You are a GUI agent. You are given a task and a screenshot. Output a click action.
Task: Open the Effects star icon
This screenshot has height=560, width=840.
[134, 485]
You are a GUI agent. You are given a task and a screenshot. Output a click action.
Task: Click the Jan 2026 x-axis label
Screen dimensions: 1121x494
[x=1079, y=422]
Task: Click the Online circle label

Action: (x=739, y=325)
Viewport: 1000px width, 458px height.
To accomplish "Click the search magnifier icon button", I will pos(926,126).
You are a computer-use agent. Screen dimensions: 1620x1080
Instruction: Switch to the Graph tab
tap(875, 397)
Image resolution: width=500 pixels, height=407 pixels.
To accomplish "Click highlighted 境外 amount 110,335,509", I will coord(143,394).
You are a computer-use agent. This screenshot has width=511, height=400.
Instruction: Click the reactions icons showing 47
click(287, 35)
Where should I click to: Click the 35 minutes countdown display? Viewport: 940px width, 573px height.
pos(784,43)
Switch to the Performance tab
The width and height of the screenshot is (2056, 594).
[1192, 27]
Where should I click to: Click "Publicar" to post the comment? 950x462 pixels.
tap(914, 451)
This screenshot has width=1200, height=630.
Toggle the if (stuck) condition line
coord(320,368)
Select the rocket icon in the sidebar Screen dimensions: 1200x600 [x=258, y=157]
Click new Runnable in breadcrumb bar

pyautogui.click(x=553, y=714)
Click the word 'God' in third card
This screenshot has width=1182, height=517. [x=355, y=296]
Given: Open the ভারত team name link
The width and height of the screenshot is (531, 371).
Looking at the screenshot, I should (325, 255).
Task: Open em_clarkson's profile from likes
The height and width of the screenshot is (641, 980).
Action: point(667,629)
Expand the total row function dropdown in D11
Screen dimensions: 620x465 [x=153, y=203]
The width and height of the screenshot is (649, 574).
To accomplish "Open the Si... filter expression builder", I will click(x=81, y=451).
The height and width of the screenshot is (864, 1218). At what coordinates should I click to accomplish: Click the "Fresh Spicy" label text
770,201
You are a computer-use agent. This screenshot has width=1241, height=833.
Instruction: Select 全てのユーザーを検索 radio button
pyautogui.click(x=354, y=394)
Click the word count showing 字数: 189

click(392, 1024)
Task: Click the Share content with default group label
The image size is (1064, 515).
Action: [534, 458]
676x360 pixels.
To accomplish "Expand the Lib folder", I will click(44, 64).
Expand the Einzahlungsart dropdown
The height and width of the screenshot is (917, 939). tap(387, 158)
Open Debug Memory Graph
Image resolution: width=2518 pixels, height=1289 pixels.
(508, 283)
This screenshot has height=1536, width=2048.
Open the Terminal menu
▬▬▬
Set problem: Copy out every item above line for line, keeping each character unchanged.

The solution:
You are a GUI agent. You are given a task and a screenshot. Output a click action.
Task: Open the Effects star icon
This screenshot has height=560, width=840.
[134, 485]
You are a GUI agent. You are given a task and a screenshot. Output a click action.
Task: Click the Jan 2026 x-axis label
Screen dimensions: 1121x494
[x=1079, y=422]
Task: Click the Online circle label

Action: (x=739, y=325)
Viewport: 1000px width, 458px height.
To accomplish "Click the search magnifier icon button", I will pos(926,126).
You are a computer-use agent. Screen dimensions: 1620x1080
Instruction: Switch to the Graph tab
tap(875, 397)
Image resolution: width=500 pixels, height=407 pixels.
To accomplish "Click highlighted 境外 amount 110,335,509", I will coord(143,394).
You are a computer-use agent. This screenshot has width=511, height=400.
Instruction: Click the reactions icons showing 47
click(287, 35)
Where should I click to: Click the 35 minutes countdown display? Viewport: 940px width, 573px height.
pos(784,43)
Switch to the Performance tab
The width and height of the screenshot is (2056, 594).
[1192, 27]
Where should I click to: Click "Publicar" to post the comment? 950x462 pixels.
tap(914, 451)
This screenshot has width=1200, height=630.
Toggle the if (stuck) condition line
coord(320,368)
Select the rocket icon in the sidebar Screen dimensions: 1200x600 [x=258, y=157]
Click new Runnable in breadcrumb bar

pyautogui.click(x=553, y=714)
Click the word 'God' in third card
This screenshot has width=1182, height=517. [x=355, y=296]
Given: Open the ভারত team name link
The width and height of the screenshot is (531, 371).
Looking at the screenshot, I should (325, 255).
Task: Open em_clarkson's profile from likes
The height and width of the screenshot is (641, 980).
Action: point(667,629)
Expand the total row function dropdown in D11
Screen dimensions: 620x465 [x=153, y=203]
The width and height of the screenshot is (649, 574).
To accomplish "Open the Si... filter expression builder", I will click(x=81, y=451).
The height and width of the screenshot is (864, 1218). At what coordinates should I click to accomplish: Click the "Fresh Spicy" label text
770,201
You are a computer-use agent. This screenshot has width=1241, height=833.
Instruction: Select 全てのユーザーを検索 radio button
pyautogui.click(x=354, y=394)
Click the word count showing 字数: 189

click(392, 1024)
Task: Click the Share content with default group label
The image size is (1064, 515).
Action: [534, 458]
676x360 pixels.
To accomplish "Expand the Lib folder", I will click(44, 64).
Expand the Einzahlungsart dropdown
The height and width of the screenshot is (917, 939). tap(387, 158)
Open Debug Memory Graph
Image resolution: width=2518 pixels, height=1289 pixels.
(508, 283)
This screenshot has height=1536, width=2048.
Open the Terminal menu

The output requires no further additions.